Entre as gerações economicamente ativas, os nativos digitais da Geração Z são os que mais consomem informação pela internet, mas essa habilidade não está se traduzindo em consciência financeira. Apesar de investirem mais do que a média dos brasileiros, os jovens entre 18 e 24 anos aplicam em opções pouco rentáveis, compram por impulso e demonstram desilusão quanto à possibilidade de adquirir patrimônio.
Um estudo da Confederação Nacional de Dirigentes Lojistas (CNDL) em parceria com o Serviço de Proteção ao Crédito (SPC) revelou que 52% dos jovens de 18 a 24 anos têm dinheiro guardado, volume acima da média nacional de 36% apontada pelo Raio X do Investidor Brasileiro, realizado pela Associação Brasileira das Entidades dos Mercados Financeiro e de Capitais (ANBIMA). O dado contraria o estereótipo de uma geração que só sabe consumir e mostra que existe, sim, uma preocupação com reserva financeira.
Entretanto, o mesmo estudo da CNDL aponta que a maioria dos jovens guarda os valores na poupança ou na própria conta corrente, opções que oferecem pouca ou nenhuma rentabilidade. Em relação ao futuro, apenas 19% guardam para comprar a casa própria e somente 25% se preparam para a aposentadoria. Ou seja, há esforço de poupança, mas falta o segundo passo, que é transformar esse esforço em construção de patrimônio.
A tendência de não fazer planos de longo prazo e ceder ao imediatismo ganhou um nome entre especialistas, o “doom spending”, algo como “gastos do fim do mundo”. O termo faz referência à visão pessimista que os jovens têm do futuro, alimentada pelo medo de nunca conseguirem comprar um carro ou uma casa, ou mesmo de presenciar uma espécie de “fim da humanidade”, seja por crise climática, instabilidade econômica ou conflitos geopolíticos. Se o amanhã parece incerto demais, gastar hoje vira uma resposta emocional compreensível, ainda que financeiramente ruim.
Consórcio como aliado da consciência financeira
Por outro lado, parte expressiva dos jovens tem buscado alternativas para escapar da armadilha do doom spending, lidar com os gastos impulsivos e conquistar bens de alto valor sem entrar em dívidas que se arrastam por anos.
No Brasil, muitos estão encontrando essa saída no consórcio, um modelo de financiamento genuinamente nacional. A modalidade tem se destacado justamente por oferecer uma perspectiva concreta de conquista, sem o peso dos juros do crédito tradicional, trocando o desejo imediato pela certeza de longo prazo. Em vez de pagar caro pela pressa, o consorciado investe na disciplina, em um exercício prático de consciência financeira que se encaixa bem no perfil de quem já demonstrou disposição para guardar dinheiro, mas ainda procura o caminho certo para fazê-lo render.
O funcionamento do consórcio também ajuda a explicar por que o modelo dialoga tão bem com essa geração. Sem juros e com parcelas previsíveis do começo ao fim, o consorciado sabe exatamente quanto vai pagar e por quanto tempo, uma transparência que contrasta com a opacidade de muitos financiamentos tradicionais, em que o custo total só fica claro depois de meses de pagamento. Para uma geração que cresceu acostumada a comparar preços, ler avaliações e desconfiar de letras miúdas, essa clareza tem um valor importante.

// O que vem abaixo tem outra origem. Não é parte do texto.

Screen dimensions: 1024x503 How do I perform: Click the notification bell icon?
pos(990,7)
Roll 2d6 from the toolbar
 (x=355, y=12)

Há, ainda, o elemento comportamental, uma vez que a parcela entra na rotina como um compromisso fixo, o que transforma a poupança em hábito sem depender da força de vontade do consorciado mês a mês. Para quem reconhece a própria tendência ao consumo por impulso, e os jovens da Geração Z costumam reconhecer isso com bastante honestidade, esse “empurrão” faz diferença, sobretudo por se tratar de um modelo que que protege o próprio dinheiro de decisões momentâneas.
Vale destacar também a flexibilidade do consórcio, que, atualmente, cobre uma infinidade de bens, e não mais apenas o carro ou o imóvel. Essa diversidade de objetivos conversa diretamente com uma geração que projeta seu patrimônio para além do binômio “casa e carro”, e que muitas vezes pensa em construir negócio próprio, investir na própria formação ou financiar projetos pessoais que não se encaixam nas categorias tradicionais de crédito.

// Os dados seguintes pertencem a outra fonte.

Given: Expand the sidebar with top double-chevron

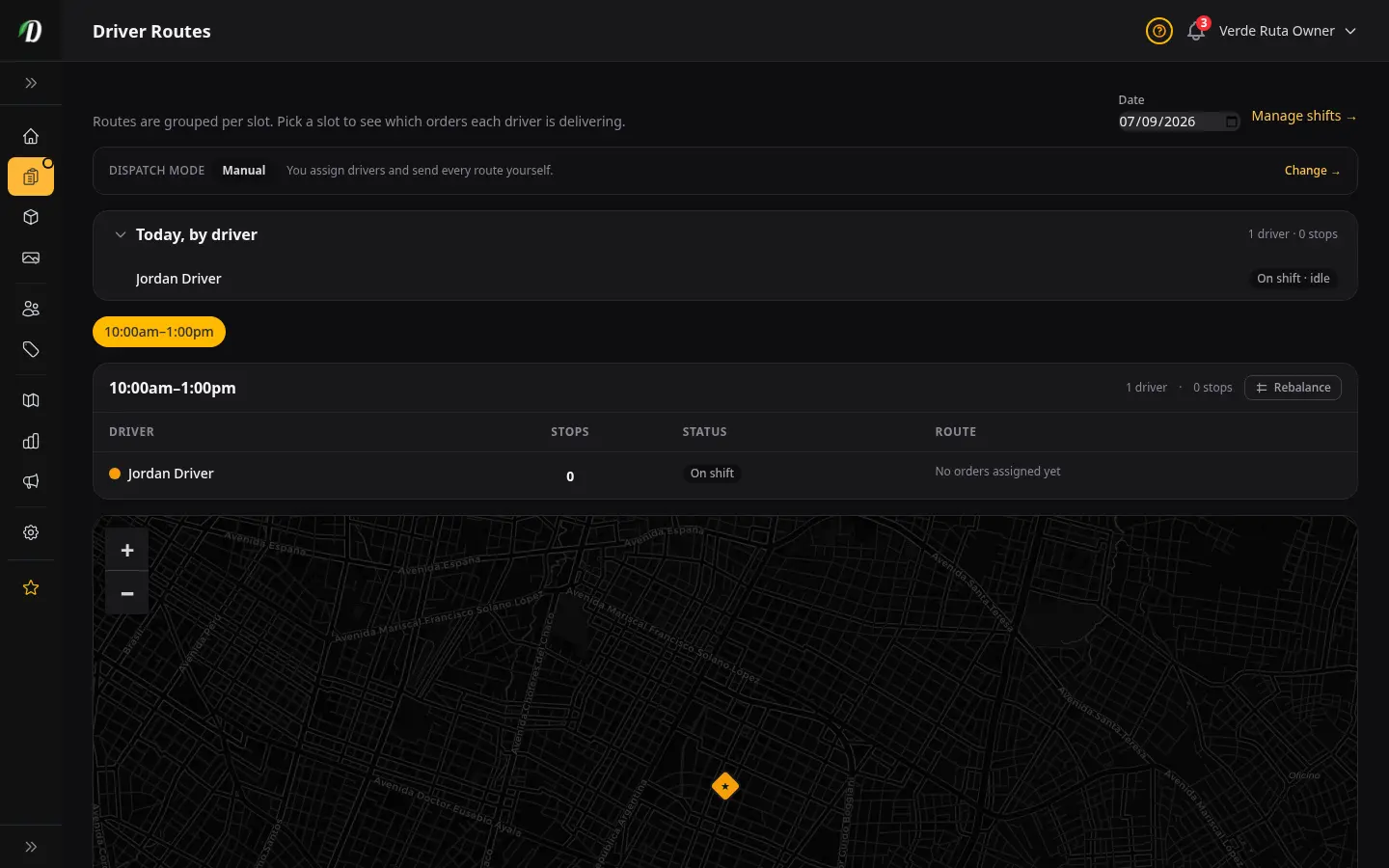Looking at the screenshot, I should pos(31,83).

O comportamento da Geração Z
No geral, a busca proativa dos jovens por alternativas para construir patrimônio deve servir como um importante alerta ao mercado. O pessimismo frequentemente atribuído à Geração Z é fruto da percepção de que os caminhos tradicionais para a construção de patrimônio ficaram mais estreitos, caros e desafiadores, não da falta de ambição.
Diante dessa realidade, é preciso desenvolver soluções que tornem a aquisição de bens duráveis mais acessível, ao mesmo tempo em que permitam que o consumidor transforme a consciência financeira em patrimônio de longo prazo. Por isso, modelos que valorizem a previsibilidade, o comprometimento financeiro consciente e a construção gradual de riqueza tendem a encontrar cada vez mais aderência junto a esse público.
Mais do que consumidores imediatistas, os jovens de hoje buscam alternativas que ofereçam equilíbrio entre acesso, planejamento e construção de riqueza. Assim, compreender essa diferença é o primeiro passo para transformar o pessimismo em confiança, para alcançar a consciência financeira e, finalmente, conquistar patrimônio..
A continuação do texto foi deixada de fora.